Worst case scenario: You did not reach your end goal. In which case, you probably have tons of learnings to share, which I guarantee you others will care deeply to hear about — you having gone through that experience, and most importantly your insights and advice for someone looking to go down a similar path, etc.

Worst possible scenario: You failed. Because you did not follow through adequately and fell victim to the dip, which we all have to go through regardless what path we choose. You might as well choose a great path.

3. Even trees pivot. Like 2–4 times a year.

I was going to say you are not a tree, you can pivot. But that would not be fair to the tree. Even a tree pivots 2–4 times a year depending on the season. 

Some trees go through all 4 seasons, and others broadly go through summer and winter depending on the weather (market) they’re in — but they all go through change (nature heads please do not correct me).

To take this even further, who’s to say that your internal expertise as an individual, a team, an organization, is best fitted to be used only one way?

You should remind yourself that your work is worthwhile, and even though you may not end up making what you set out to make precisely, who does? 

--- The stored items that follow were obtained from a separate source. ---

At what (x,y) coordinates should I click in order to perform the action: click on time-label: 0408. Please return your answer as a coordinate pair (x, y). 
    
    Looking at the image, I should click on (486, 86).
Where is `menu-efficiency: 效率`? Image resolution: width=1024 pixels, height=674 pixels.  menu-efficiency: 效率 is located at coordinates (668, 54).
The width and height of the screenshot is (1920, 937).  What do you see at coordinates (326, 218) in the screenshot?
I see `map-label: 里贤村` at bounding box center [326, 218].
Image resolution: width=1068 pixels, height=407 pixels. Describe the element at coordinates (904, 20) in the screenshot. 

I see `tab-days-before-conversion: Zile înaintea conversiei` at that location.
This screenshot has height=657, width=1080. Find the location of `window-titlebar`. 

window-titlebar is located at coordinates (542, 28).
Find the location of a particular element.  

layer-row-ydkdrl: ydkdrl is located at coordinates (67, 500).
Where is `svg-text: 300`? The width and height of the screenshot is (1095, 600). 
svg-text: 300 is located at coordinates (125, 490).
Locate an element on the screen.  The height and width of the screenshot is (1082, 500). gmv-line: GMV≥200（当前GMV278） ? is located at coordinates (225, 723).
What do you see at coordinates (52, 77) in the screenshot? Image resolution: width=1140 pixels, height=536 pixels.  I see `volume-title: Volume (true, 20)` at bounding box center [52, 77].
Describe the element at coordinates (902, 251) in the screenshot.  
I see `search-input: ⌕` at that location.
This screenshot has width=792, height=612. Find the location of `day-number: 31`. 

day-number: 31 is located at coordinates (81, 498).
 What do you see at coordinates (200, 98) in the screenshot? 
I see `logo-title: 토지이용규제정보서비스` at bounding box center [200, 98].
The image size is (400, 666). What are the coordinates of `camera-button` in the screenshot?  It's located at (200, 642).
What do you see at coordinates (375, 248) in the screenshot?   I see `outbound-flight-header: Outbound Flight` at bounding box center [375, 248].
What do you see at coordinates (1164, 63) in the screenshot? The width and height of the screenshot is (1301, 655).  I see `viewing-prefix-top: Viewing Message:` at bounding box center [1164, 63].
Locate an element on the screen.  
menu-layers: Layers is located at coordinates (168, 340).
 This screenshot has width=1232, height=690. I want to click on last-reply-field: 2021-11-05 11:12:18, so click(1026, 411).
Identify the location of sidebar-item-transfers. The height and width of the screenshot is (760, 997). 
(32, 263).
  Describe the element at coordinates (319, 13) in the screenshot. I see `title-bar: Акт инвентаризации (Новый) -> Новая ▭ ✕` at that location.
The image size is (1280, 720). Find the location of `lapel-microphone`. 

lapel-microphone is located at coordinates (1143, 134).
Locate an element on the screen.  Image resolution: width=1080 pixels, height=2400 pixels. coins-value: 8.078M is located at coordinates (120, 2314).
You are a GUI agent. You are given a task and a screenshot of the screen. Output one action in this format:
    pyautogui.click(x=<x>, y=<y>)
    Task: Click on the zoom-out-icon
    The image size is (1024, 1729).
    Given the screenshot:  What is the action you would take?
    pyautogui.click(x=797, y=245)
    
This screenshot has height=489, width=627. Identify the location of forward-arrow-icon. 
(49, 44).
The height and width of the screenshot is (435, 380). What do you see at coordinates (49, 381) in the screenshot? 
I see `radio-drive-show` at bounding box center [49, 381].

This is the difference between working on your craft as a professional and adopting a personal hobby. You must let the market (or your audience) interact with your work, and you must sync it to their worldviews, tastes, dreams, and fears.

If you’re pivoting, you can use the following axis for navigation:

  • Axis 1: Shift the audience [market]
  • Axis 2: Shift the solution [product/service]
  • Axis 3: Shift the scope of the problem you’re solving [go bigger, go narrower]

 

Transfer those Transferrable Skills

“Those who can’t do, teach.” — George Bernard Shaw

“Those who can’t teach, teach gym.” — Jack Black

 

Taming Wild Impatience

I thought this article would be about the disadvantages of impatience. I realized that impatience can be one of the best inspiring factors behind your success, if you know how to tame and leverage it for your own benefit.

If you’re impatient — recognize that you’re approaching, enduring the dip, which is normal.

If you’re impatient — recognize that there is no better opportunity to document and create video, audio, and written content to build brand while you go through the motions.

If you’re impatient — recognize that you will never hit a dead end, you will always be able to use the ingredients gathered to create value in some way shape or form.